Page 1 of 1

CUDA Error 700 questions

Posted: Sat Jun 18, 2016 10:55 pm
by Lewis
Hi!

I have questions about CUDA 700 errors. I'm getting those occasionally in Octane 3.0.20 (Final LW release). It's not scene dependent or easy reproducible but requires longer rendertime scenes (like Arch-Viz interiors), Basically it crashes one of GPUs and then stops rendering (although they are not overheating at all 'coz Temps of my GPUs are 65-72 depending on position in Case in 23-24°C ambient temp). It happens to me usually on longer Still renders 1-3h frame.

What drives me crazy is that when one of GPUs fails them Octane looses the samples and STOPs rendering altogether which makes night renders very problematic 'coz i get up and have maybe 1, maybe 2 maybe no frames done :(..I'm OK with fact that it has to loose samples if GPU fails but since each GPU has all data anyway and they render in parallel why it has to stop rendering and loose ALL :(? Can't it be made to continue rendering until last one of GPUs fails (in worst case scenario of course).
Can you guys make it to be "smarter" and keep rendering until "last man standing" (i.e. last GPU renders). Loose samples from failed GPU and render will slowdown but at least it will render all set frames instead give up completely.

Please make it do so in 3.x updates, it's very frustrating to go to sleep and realize in the morning job is not done :(.

P.S. I've tested my system and it's perfectly stable (all GPUs work fine) in Octane 2.25 for days, I've rendered frames/scenes for 48h straight in 2.25 but can't get that stability in 3.x so far.

Thanks

Re: CUDA Error 700 questions

Posted: Mon Jun 20, 2016 8:39 am
by bepeg4d
Hi Lewis,
does your GPUs have different pci speed?
Do you have risers?
the GPU that fails is always the same, or is it different?
Could you try by leaving the "use for tonemap" option active only to the faster PCI at x16 or x8 without riser?
ciao beppe

Re: CUDA Error 700 questions

Posted: Mon Jun 20, 2016 9:17 am
by Lewis
bepeg4d wrote:Hi Lewis,
does your GPUs have different pci speed?
Do you have risers?
the GPU that fails is always the same, or is it different?
Could you try by leaving the "use for tonemap" option active only to the faster PCI at x16 or x8 without riser?
ciao beppe
Hi!
Thanks for interest, i appreciate.

Yes i have PCI-E USB risers BUT it's not only those that show CUDA 700 Error, it happened yesterday again for overnight render failed GPU 1 (before that it was GPU 3). It's not always same GPU. And i've turned off Tonemap for all GPUs but 1 (connected directly to MB, otherwise i was getting BSODs when tonemap on extender GPUs was on).

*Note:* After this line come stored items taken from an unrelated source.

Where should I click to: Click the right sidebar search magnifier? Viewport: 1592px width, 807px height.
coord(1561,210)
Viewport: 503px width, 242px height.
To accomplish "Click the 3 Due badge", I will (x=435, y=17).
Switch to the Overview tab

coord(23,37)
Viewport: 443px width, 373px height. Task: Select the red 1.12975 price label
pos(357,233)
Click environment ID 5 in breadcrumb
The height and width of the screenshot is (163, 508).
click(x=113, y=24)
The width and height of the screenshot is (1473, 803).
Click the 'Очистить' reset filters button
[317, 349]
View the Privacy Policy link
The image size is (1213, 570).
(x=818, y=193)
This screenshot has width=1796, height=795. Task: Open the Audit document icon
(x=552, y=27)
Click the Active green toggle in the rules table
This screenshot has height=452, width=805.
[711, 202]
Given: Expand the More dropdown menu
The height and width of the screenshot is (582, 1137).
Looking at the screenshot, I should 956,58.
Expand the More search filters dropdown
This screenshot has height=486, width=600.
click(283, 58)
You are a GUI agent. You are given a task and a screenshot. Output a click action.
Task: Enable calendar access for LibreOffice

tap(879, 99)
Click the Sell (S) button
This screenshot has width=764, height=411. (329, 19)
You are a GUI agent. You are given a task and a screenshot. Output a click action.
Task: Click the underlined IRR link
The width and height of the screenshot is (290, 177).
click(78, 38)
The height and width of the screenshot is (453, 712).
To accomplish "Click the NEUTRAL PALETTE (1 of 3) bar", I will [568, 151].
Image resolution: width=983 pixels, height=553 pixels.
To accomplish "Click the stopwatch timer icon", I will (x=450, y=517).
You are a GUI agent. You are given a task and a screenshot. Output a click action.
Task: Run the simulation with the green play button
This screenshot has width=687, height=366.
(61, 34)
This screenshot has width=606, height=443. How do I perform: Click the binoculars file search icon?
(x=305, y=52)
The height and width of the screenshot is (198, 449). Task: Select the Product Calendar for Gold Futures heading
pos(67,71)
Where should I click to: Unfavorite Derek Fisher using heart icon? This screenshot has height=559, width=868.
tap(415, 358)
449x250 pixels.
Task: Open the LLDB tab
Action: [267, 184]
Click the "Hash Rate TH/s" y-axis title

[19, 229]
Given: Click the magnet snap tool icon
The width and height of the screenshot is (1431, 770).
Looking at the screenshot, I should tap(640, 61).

BUT since 2 failures in 2 days i've then rendered same frame range (11 stills) on octane 2.25 without issues (14.5 hours in total gpu usage 99% constantly comparing to 70-95% in v3.0) ), no GPU failed and all rendered successfully (although a bit slower in 2.25) so that's why I'm sure it's not GPUs issue but Octane 3.x problem :(. I cant really count on Octane 3.0 that it will finish the job o i must go back to 2.25 for deadline projects.

Last stable Octane 3.x for me was 3.0.6 Alpga, After 3.0.10 i was getting crashes and Cuda 700 errors :(.

Re: CUDA Error 700 questions

Posted: Wed Aug 03, 2016 4:46 pm
by Yan
Same error here....sick of it :(
Night renders are a pain with this error.

Re: CUDA Error 700 questions

Posted: Thu Aug 04, 2016 8:27 am
by bepeg4d
Hi guys,
I'm guessing, but are you sure is not an overclocking/overheating issue?
Have you tried to downclock a bit or changing the fan curve to something more aggressive?
ciao beppe